Había
una vez un monasterio en el que la piedad había decaído. No es que los monjes
fueran malos, pero sí que en la casa había una especie de gran aburrimiento,
que los monjes no parecían felices; nadie quería ni estimaba a nadie y eso se
notaba en la vida diaria como una capa espesa de mediocridad.
Tanto,
que un día el Padre prior fue a visitar a un famoso sabio con fama de santo,
quien, después de oírle y reflexionar, le dijo: "La causa, hermano, es muy
clara. En vuestro monasterio habéis cometido todos un gran pecado: Resulta que
entre vosotros vive el Mesías camuflado, disfrazado, y ninguno de vosotros se
ha dado cuenta."
El
buen prior regresó preocupadísimo a su monasterio porque, por un lado, no podía
dudar de la sabiduría de aquel santo, pero, por otro, no lograba imaginarse
quién de entre sus compañeros podría ser ese Mesías disfrazado.
¿Acaso
el maestro de coro? Imposible. Era un hombre bueno, pero era vanidoso, creído.

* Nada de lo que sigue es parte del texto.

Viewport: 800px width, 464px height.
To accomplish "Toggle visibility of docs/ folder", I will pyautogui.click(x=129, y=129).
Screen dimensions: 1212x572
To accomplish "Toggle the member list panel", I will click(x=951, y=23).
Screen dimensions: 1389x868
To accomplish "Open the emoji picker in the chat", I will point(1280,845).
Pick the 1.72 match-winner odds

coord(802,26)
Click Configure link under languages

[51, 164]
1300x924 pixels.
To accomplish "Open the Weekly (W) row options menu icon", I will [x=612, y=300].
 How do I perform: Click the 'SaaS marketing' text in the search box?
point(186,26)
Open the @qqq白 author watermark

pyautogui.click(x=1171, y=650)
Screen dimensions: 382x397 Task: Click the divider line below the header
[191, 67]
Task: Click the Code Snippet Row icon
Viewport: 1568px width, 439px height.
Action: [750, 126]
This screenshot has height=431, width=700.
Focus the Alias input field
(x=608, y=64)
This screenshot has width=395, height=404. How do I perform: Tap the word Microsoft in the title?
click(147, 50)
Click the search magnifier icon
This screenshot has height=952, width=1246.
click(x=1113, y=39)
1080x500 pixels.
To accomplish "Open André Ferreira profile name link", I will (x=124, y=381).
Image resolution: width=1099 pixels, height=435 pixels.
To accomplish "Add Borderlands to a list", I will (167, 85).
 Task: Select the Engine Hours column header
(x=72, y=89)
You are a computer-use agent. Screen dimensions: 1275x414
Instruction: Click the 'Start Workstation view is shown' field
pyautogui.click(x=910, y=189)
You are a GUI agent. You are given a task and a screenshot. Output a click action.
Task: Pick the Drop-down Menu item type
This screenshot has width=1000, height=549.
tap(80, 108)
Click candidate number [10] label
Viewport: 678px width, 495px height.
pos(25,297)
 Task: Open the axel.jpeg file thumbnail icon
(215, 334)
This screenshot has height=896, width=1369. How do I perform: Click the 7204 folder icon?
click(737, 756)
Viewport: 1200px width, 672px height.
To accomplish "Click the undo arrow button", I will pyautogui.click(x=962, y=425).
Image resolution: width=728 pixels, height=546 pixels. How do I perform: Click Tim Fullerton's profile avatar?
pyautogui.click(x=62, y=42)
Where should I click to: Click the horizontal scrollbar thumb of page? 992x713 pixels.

¿Sería el maestro de los novicios? No, no. Era también un buen monje, pero era
duro, irascible. Imposible que fuera el Mesías. ¿Y el hermano portero? ¿Y el
cocinero? Repasó, uno por uno, la lista de sus monjes y a todos les encontraba
llenos de defectos. Claro que -se dijo a sí mismo - si el Mesías estaba
disfrazado, podía estar disfrazado detrás de algunos defectos aparentes, pero
ser, por dentro, el Mesías.
Al
llegar a su convento, comunicó a sus monjes el diagnóstico del santo y todos
sus compañeros se pusieron a pensar quién de ellos podía ser Mesías disfrazado
y todos, más o menos, llegaron a las mismas conclusiones que su prior. Pero,
por si acaso, comenzaron a tratar todos mejor a sus compañeros, a todos, no sea
que fueran a ofender al Mesías. Y comenzaron a ver que tenían más virtudes de
las que ellos sospechaban.
Y,
poco a poco, el convento fue llenándose de amor, porque cada uno trataba a su
vecino como si su vecino fuese Dios mismo. Y todos empezaron a ser
verdaderamente felices amando y sintiéndose amados.